Graph Information Processing
Lecturer: Gerald Matz
Target Audience: MSCE and Master EI
Additional Information: TUMonline
Lectures/Tutorials in Summer Semester 2023
The course starts with two on-site lectures on April 20 and 21 in rooms N1090 and N1080,respectively from 1 p.m. to 3 p.m. each day.
Further on-site lectures will be offered at May 11 and 12, June 15 and 16, and July 13 (final lecture) in rooms N1090 (on Thursday) and N1080 (on Friday) from 1 p.m. to 3 p.m.
All other lectures/tutorials take place on a weekly basis via Zoom on Thursday from 1 p.m. to 3 p.m. and Friday from 1 p.m. to 3 p.m.
Further details can be found on TUMonline.

TASK BRIEF: According to the Graph Information Processing course page, on what date is the final lecture held?

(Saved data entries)

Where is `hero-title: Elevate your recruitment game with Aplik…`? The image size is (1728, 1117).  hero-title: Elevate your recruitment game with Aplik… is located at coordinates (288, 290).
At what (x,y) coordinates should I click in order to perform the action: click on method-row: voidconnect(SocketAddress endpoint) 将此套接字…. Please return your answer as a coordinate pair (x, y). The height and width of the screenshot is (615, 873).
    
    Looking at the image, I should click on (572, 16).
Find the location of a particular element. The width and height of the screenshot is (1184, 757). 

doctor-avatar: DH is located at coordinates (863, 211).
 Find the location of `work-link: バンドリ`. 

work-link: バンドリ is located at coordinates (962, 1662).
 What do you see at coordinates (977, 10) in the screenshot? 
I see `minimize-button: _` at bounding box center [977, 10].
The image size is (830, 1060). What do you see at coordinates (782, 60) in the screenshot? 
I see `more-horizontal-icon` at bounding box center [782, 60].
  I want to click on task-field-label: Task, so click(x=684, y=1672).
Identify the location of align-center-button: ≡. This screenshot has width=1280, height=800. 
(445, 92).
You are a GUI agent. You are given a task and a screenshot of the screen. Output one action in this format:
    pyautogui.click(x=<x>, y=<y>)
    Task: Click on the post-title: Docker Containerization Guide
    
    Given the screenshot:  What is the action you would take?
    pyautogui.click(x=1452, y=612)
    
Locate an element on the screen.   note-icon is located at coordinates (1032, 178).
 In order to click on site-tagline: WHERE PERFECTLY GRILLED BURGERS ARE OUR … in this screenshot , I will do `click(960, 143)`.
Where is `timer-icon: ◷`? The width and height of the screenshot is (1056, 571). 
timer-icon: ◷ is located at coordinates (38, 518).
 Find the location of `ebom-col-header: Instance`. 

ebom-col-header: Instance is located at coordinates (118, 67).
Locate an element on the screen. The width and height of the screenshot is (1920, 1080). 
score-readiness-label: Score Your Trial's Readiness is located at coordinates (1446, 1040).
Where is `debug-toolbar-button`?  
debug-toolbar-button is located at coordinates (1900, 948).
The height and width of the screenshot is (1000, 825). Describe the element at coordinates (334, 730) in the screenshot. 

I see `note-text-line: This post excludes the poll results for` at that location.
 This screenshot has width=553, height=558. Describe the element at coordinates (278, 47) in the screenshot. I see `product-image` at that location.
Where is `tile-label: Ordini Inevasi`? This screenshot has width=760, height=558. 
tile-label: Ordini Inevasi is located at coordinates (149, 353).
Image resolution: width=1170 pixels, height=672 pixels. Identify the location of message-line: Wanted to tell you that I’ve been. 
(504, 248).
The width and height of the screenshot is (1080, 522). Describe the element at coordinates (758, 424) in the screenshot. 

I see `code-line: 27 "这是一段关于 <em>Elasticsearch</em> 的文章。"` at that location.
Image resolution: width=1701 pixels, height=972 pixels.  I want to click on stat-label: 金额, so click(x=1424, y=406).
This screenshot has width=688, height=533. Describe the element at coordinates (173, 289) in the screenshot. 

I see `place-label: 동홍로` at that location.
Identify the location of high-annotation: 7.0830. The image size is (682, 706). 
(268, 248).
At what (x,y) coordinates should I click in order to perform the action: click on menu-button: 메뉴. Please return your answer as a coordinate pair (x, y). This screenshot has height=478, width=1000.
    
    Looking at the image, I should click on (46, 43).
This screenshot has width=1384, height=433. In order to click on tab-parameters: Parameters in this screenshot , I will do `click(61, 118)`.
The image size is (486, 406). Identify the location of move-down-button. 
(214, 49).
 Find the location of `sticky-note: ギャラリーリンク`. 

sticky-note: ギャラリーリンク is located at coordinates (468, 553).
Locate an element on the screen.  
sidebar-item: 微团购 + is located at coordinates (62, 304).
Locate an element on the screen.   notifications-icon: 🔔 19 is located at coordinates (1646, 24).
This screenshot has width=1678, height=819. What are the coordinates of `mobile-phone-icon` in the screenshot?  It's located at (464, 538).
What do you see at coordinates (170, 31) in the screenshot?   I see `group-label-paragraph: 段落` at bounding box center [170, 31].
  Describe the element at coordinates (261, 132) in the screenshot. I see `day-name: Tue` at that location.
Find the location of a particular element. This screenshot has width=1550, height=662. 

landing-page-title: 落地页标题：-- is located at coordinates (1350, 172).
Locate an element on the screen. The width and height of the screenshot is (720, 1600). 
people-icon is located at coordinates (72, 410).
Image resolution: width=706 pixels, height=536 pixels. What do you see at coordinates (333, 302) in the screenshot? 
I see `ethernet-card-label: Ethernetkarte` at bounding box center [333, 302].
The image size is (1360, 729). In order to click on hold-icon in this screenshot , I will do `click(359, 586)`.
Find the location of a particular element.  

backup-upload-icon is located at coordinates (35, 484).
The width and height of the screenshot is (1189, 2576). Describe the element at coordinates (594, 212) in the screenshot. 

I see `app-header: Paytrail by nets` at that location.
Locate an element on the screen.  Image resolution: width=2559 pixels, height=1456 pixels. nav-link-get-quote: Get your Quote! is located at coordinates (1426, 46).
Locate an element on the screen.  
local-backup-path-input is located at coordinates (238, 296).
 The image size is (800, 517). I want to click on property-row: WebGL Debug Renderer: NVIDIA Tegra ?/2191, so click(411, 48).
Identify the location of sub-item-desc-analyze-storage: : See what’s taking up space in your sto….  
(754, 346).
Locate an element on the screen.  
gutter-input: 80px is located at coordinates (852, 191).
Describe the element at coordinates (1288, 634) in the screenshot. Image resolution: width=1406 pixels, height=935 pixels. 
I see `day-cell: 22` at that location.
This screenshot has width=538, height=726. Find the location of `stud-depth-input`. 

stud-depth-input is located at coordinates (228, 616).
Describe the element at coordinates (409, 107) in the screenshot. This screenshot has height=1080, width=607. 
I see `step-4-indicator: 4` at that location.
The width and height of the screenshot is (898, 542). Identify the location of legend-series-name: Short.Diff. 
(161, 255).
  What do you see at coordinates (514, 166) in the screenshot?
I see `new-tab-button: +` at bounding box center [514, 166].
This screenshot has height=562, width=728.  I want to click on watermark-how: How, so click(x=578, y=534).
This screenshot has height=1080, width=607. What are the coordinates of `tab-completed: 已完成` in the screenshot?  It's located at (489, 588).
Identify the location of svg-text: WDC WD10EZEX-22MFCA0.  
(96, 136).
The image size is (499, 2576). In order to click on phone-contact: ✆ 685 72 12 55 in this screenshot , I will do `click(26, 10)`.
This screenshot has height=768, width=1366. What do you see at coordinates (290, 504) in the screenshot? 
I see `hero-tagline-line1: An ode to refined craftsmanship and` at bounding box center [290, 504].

RESULT OF THIS EXERCISE: July 13